Tangled Mess

Once upon a time our software was simple. All it needed to go online was a database, a user interface, and some glue code running behind a web server farm between them. Most of the business-critical data remained in the database. People rented space in colocation centers and purchased servers to run their databases and code. Those co-location centers were not reliable, and your business could go down due to power or cooling failure. The servers were also not reliable, and you could lose data due to disk failures. A cable failure may shut down the network for hours or days. To avoid such booboos, IT teams rented space in secondary co-location centers, purchased servers and expensive replication systems to replicate data to those secondary sites, and took steps to bring down the secondary sites in the event of disasters.

Businesses were concerned about doing business with other companies whose infrastructure failure could harm them. So legal people got involved to add contractual language to their agreements. Those clauses required their vendors to implement disaster recovery policies. In some cases, those contracts also require declaring procedures for recovering critical systems at the secondary site, testing them once or twice a year, and sharing the results. Since violations of such contracts can lead to termination of business agreements, companies have hired compliance professionals to draft rules for their technical teams to follow. Tech teams reluctantly followed those rules to ensure that their backups and replication were working and that they could bring the most critical systems to secondary co-location centers. Paying such a disaster recovery tax was justified because the infrastructure was unreliable.

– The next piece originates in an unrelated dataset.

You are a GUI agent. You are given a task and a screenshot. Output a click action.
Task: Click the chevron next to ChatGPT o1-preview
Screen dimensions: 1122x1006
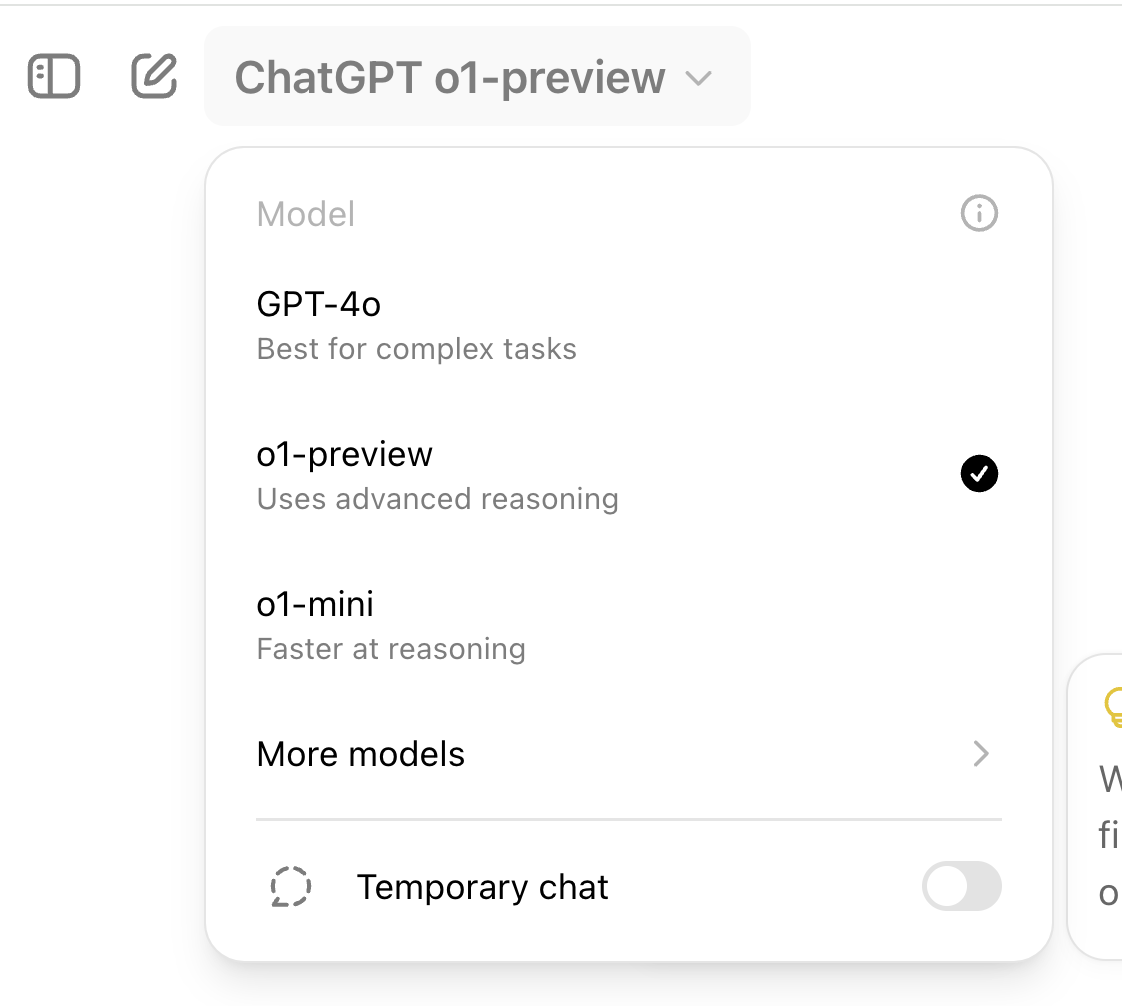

It was fine until it got cloudy. Cloud providers began providing a variety of infrastructure services for building software. Open source gives us even more flexibility to introduce new software architecture patterns. As engineers, we liked that option and started pushing for it, adopting whatever cloud companies started offering it. Of course, this option gave us tremendous speed benefits without requiring years of engineering investment to build complex distributed systems. Those services also began offering greater fault tolerance and availability than most enterprises. To take advantage of that flexibility it became necessary to move systems from on-premises to the cloud. Many people have built their careers around cloud transformation, and this continues to be the case.

For a while, cloud services were bad. It is up to customers to keep their business running even when the cloud provider’s systems are down. It seemed sensible to work around those problems and build redundancy in another cloud region. Many people tried that pattern. Some, like Netflix, succeeded, or at least are known to be successful; I don’t know if that is still the case today. Many people have had partial success running some stateless parts of the business from multiple cloud regions.

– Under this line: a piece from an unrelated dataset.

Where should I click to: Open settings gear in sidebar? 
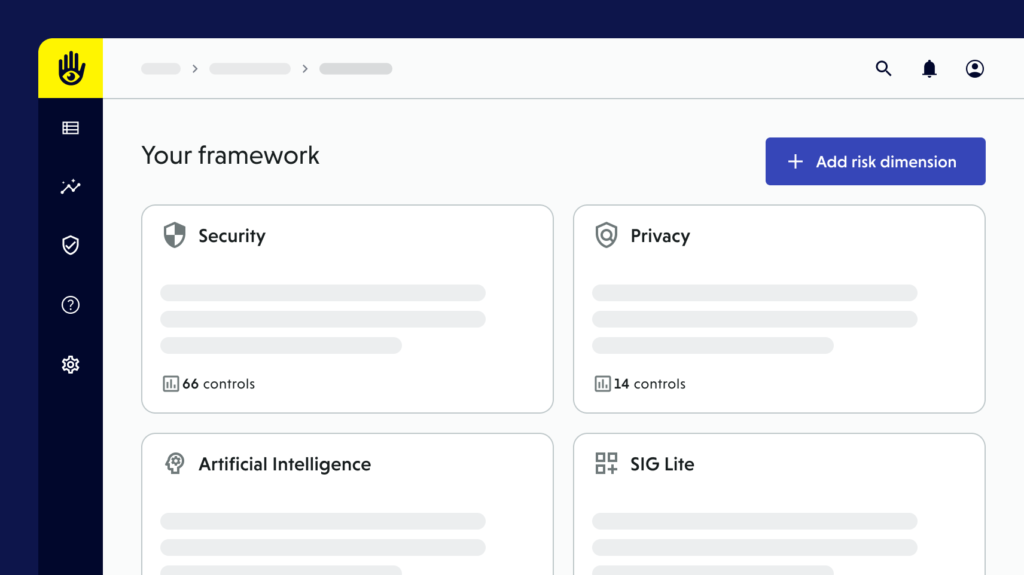(x=70, y=365)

Around the same time, the SaaS industry took off. The proliferation of online systems has increased complexity and increased the appetite for automation in enterprises. This created opportunities for SaaS-based companies to fill that gap and provide a variety of services from infrastructure to customer service to finance to sales and marketing. Relying on third-party SaaS became a necessity for every enterprise. You can no longer take code to production without relying on another company’s subscription or pay-as-you-go service. The net result of this flexibility and abundance is that almost everything is now interconnected.

we are a tangled mess

We are now in a tangled mess. There are no independent systems anymore. The fate of our systems is shared with much of the Internet. Almost every business is now dependent on other companies, which mostly consume their services. Thus, all bets are off on the creation of unnecessary secondary sites. Not only will you need to get your part correct, but you will also need to make all your dependencies completely redundant. Most companies cannot even make their software redundant in multiple locations due to the variety of services they are creating, their interconnectedness, and the type of infrastructure needs. After all, building highly available and fault-tolerant systems requires more discipline, talent, and time than most enterprises. Let’s not deceive ourselves.

Where does this leave us?

First, let’s break free from the old paradigm of redundancy in secondary sites. This is overly simplistic thinking. It no longer makes sense for most companies to waste their precious resources on building redundancy across multiple cloud regions. Yes, cloud providers will fail from time to time, as was the case with the AWS us-east-1 outage last week. Yet they are still encouraged to invest billions of dollars and time in the resiliency of their infrastructure, services and processes. As for you, instead of focusing on redundancy, invest in learning to use those cloud services properly. These days, most cloud services offer knobs to help their customers avoid disasters (such as automatic backups, database failure, and availability zone failure). Know what they are, and follow carefully.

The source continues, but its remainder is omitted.